#### [Data extract]

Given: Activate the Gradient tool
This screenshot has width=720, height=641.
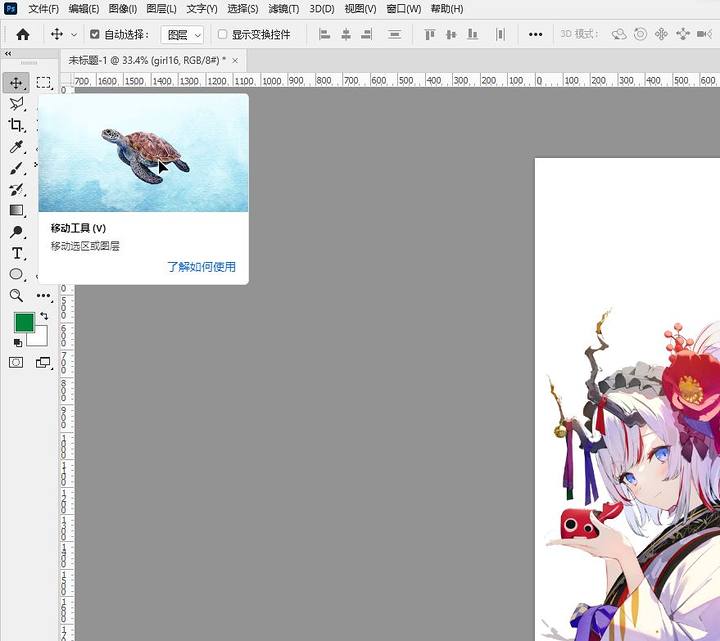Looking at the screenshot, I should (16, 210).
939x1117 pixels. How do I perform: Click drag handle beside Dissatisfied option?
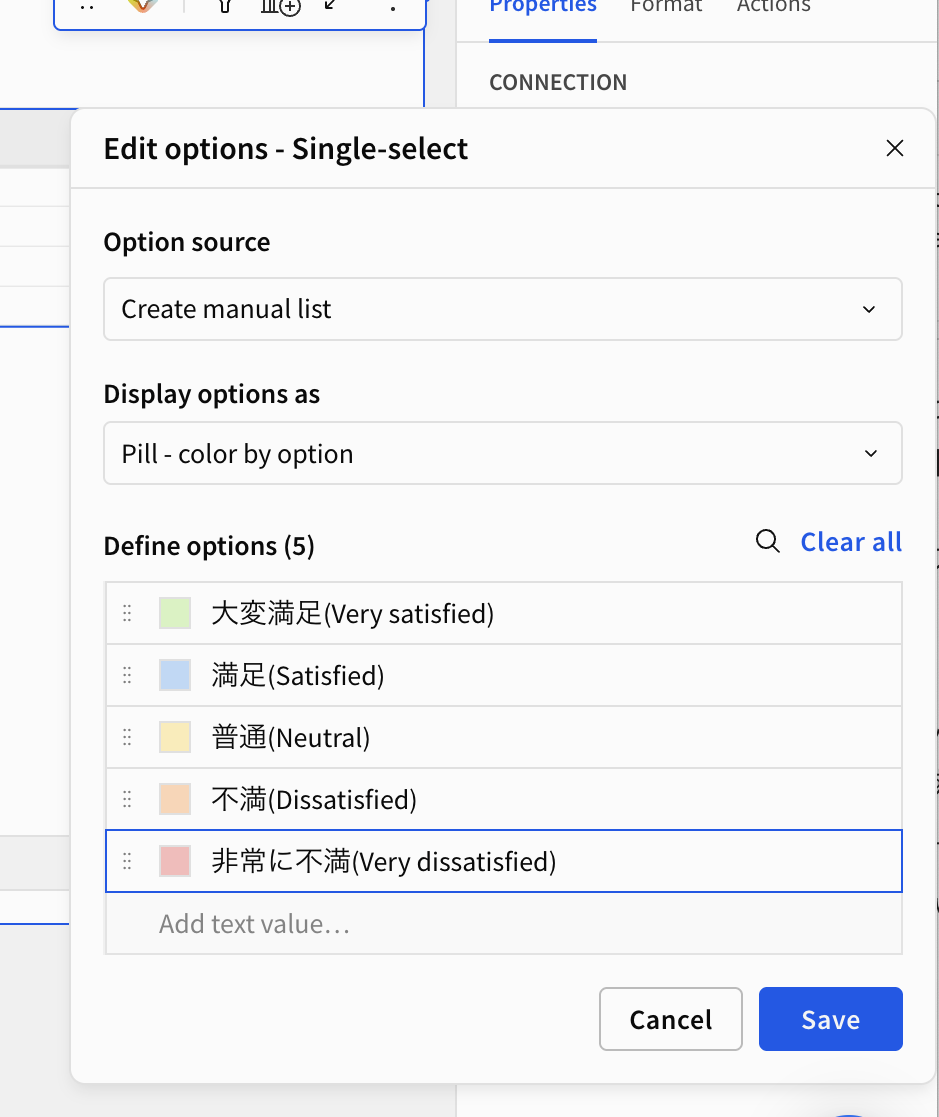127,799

#### [Problem statement]
All of the data above needs to be retyped exactly, with the pictures removed.

#### [Answer space]
Given: Activate the Gradient tool
This screenshot has width=720, height=641.
Looking at the screenshot, I should (16, 210).
939x1117 pixels. How do I perform: Click drag handle beside Dissatisfied option?
127,799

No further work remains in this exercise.